### Problem to work on
The result should be a full, exact repeat of the entries, free of pictures.

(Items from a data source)
* * *
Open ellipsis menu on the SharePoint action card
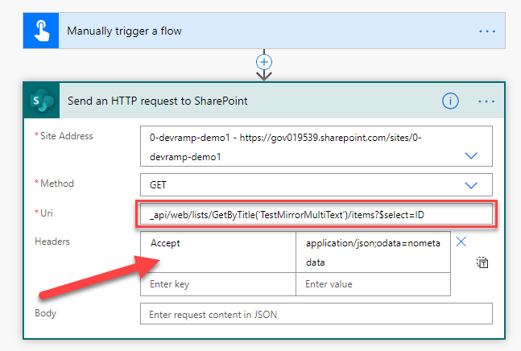521x351 pixels. 487,101
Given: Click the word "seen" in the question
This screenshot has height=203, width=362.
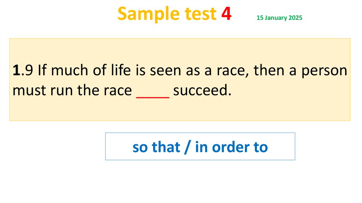Looking at the screenshot, I should (x=165, y=71).
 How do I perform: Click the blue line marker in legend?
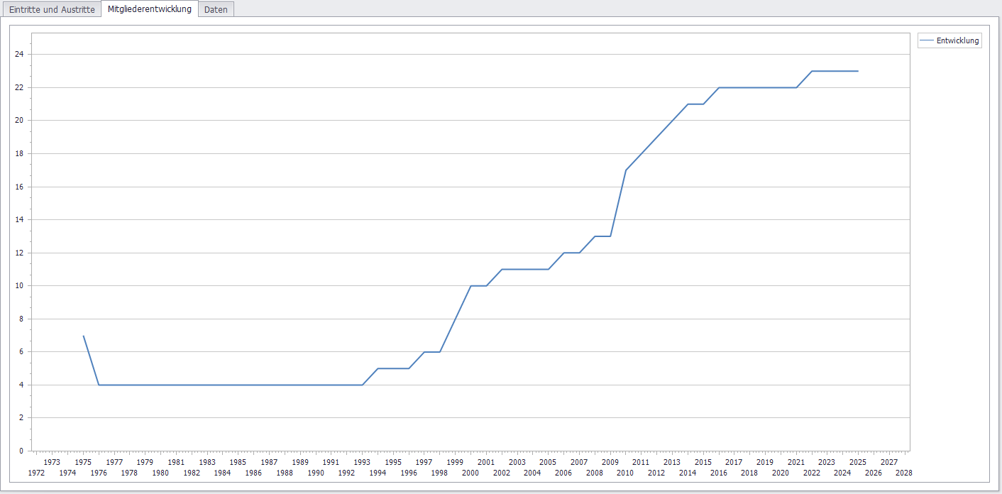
* * *
### Your solution
Open ellipsis menu on the SharePoint action card
521x351 pixels. 487,101
Given: Click the word "seen" in the question
This screenshot has height=203, width=362.
Looking at the screenshot, I should (x=165, y=71).
 How do I perform: Click the blue line marker in legend?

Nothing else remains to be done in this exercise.